SUPPLIED RECORDS
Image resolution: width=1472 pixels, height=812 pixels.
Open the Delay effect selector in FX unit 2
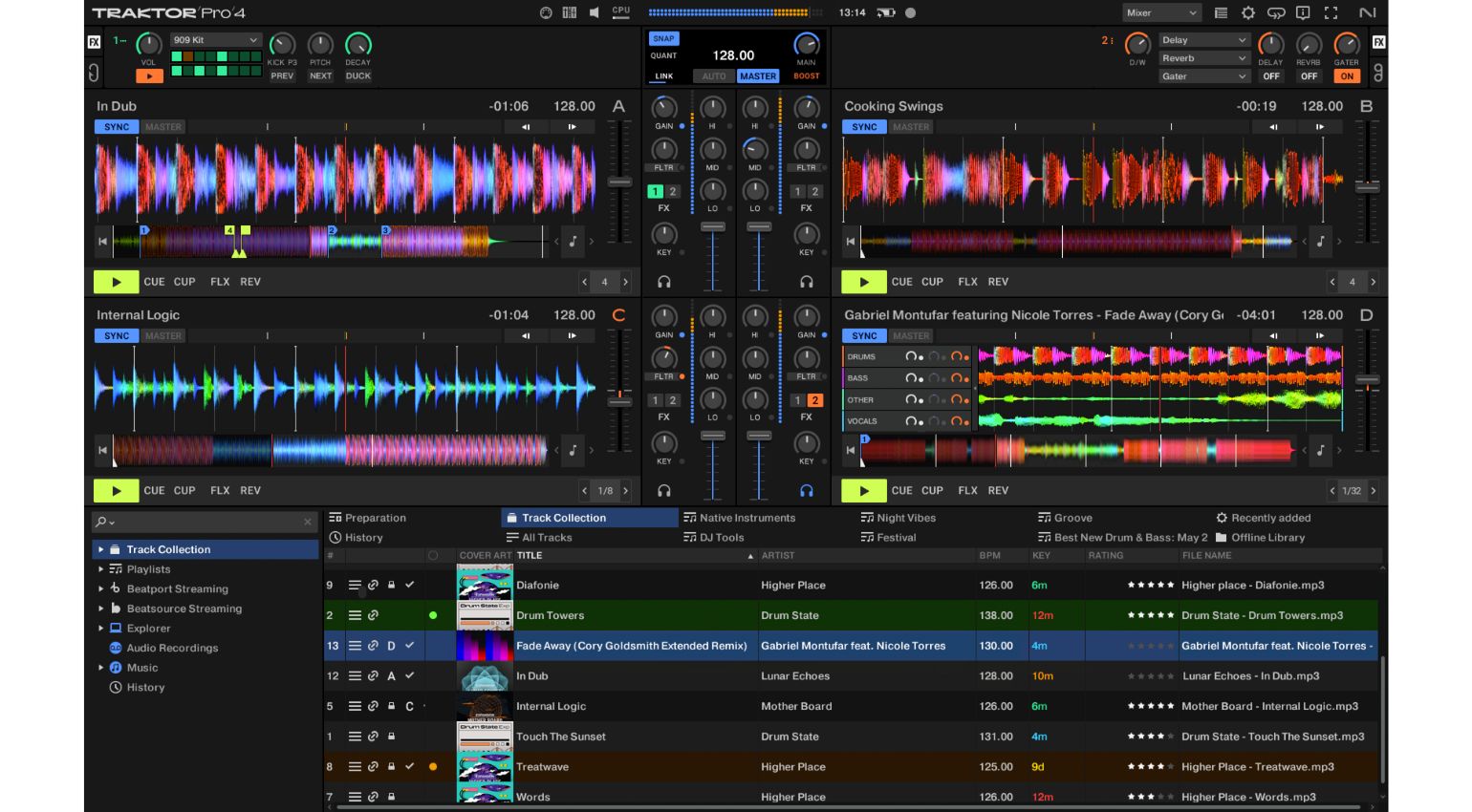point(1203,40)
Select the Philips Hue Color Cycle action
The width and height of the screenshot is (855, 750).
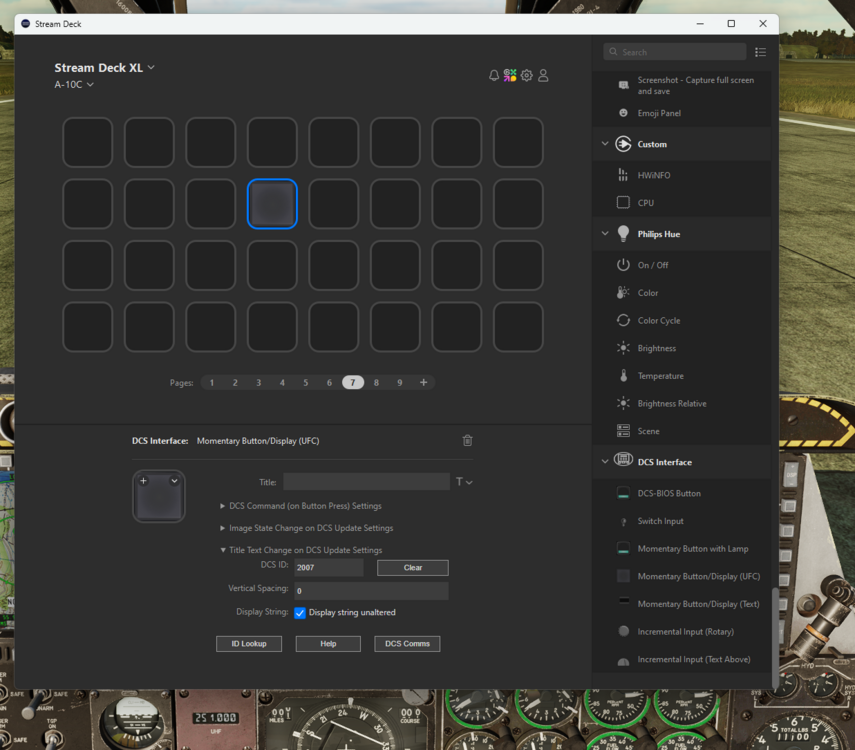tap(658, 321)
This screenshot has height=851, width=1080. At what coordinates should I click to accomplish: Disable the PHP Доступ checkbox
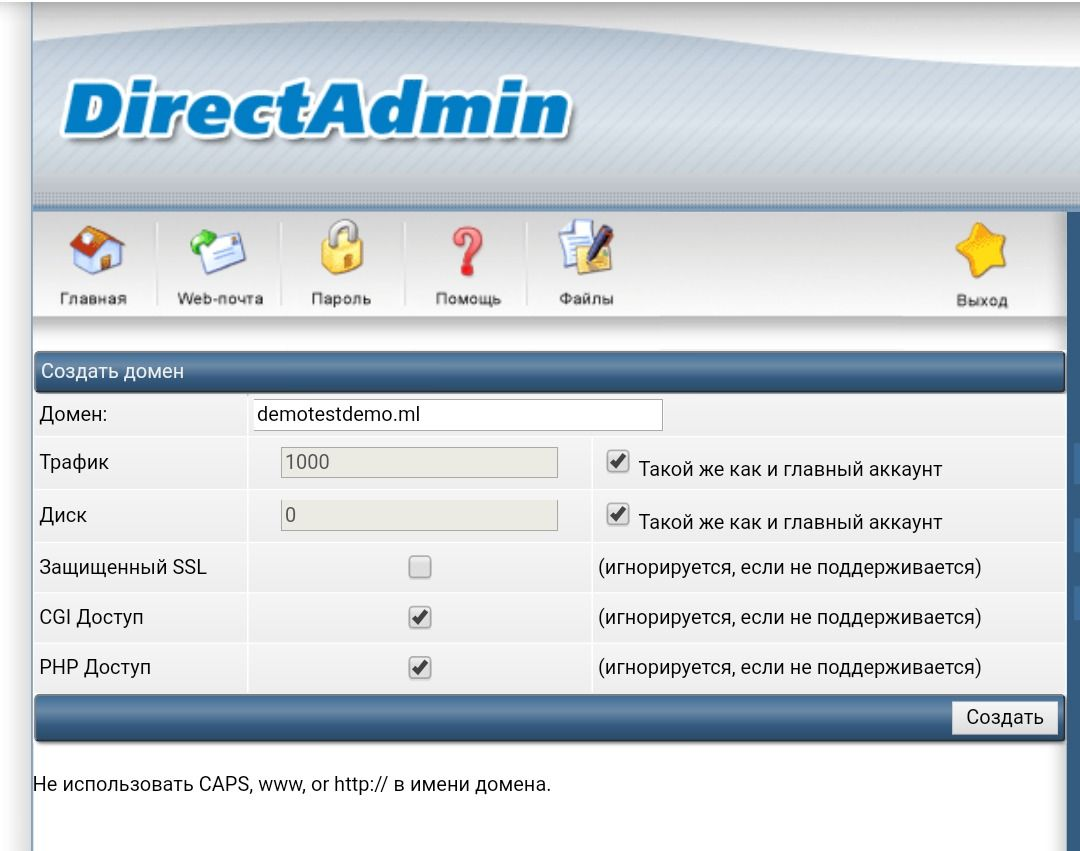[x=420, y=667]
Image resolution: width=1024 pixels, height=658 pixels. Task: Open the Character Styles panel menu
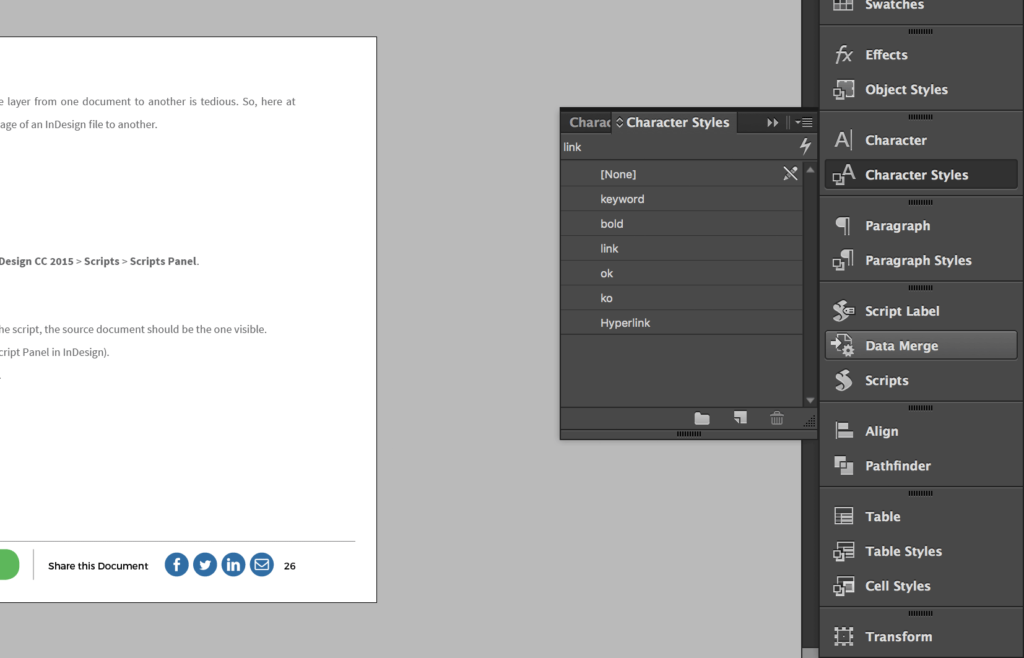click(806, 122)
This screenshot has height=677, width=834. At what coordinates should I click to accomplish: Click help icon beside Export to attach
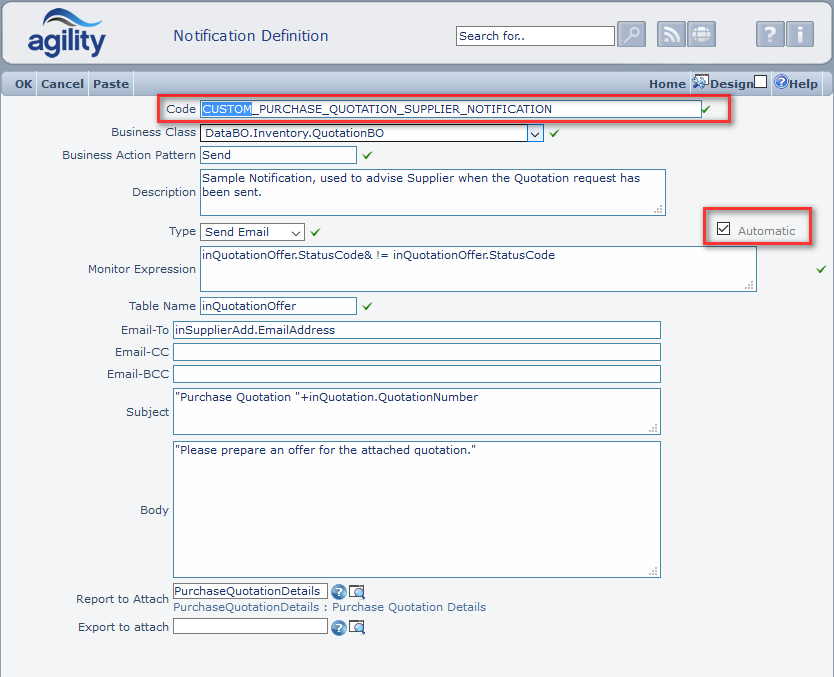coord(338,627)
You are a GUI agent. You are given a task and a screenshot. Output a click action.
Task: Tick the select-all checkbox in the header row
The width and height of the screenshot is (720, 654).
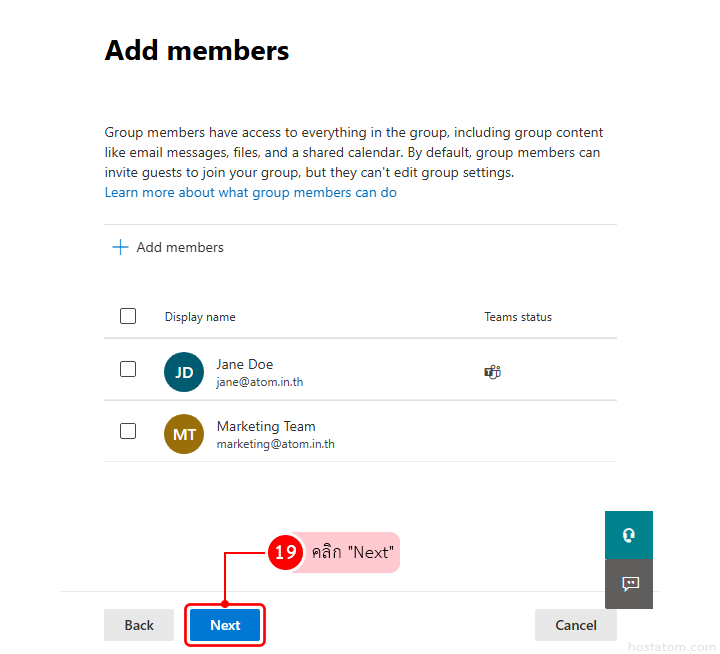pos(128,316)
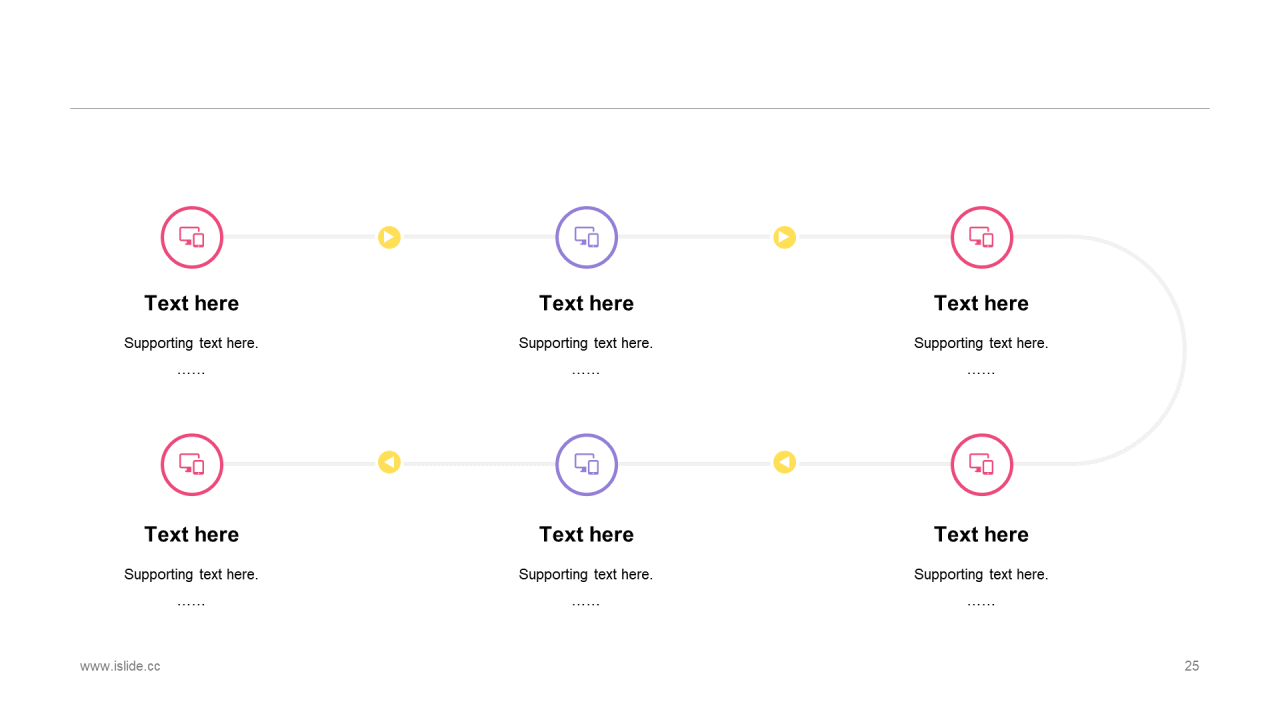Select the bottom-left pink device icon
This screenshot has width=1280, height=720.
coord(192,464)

EXERCISE DESCRIPTION
Reproduce the records verbatim, starting at the line that contains "This screenshot has height=851, width=1080." and ending at the close of the records, with both ends included. Leave the pictures out of your answer.

TASK OUTPUT
This screenshot has height=851, width=1080. At what coordinates should I click to accomplish: Disable the PHP Доступ checkbox
[x=420, y=667]
Image resolution: width=1024 pixels, height=658 pixels. Task: Open the Character Styles panel menu
click(806, 122)
This screenshot has height=677, width=834. At what coordinates should I click to accomplish: Click help icon beside Export to attach
coord(338,627)
You are a GUI agent. You are given a task and a screenshot. Output a click action.
Task: Tick the select-all checkbox in the header row
The width and height of the screenshot is (720, 654).
pos(128,316)
Select the bottom-left pink device icon
This screenshot has width=1280, height=720.
coord(192,464)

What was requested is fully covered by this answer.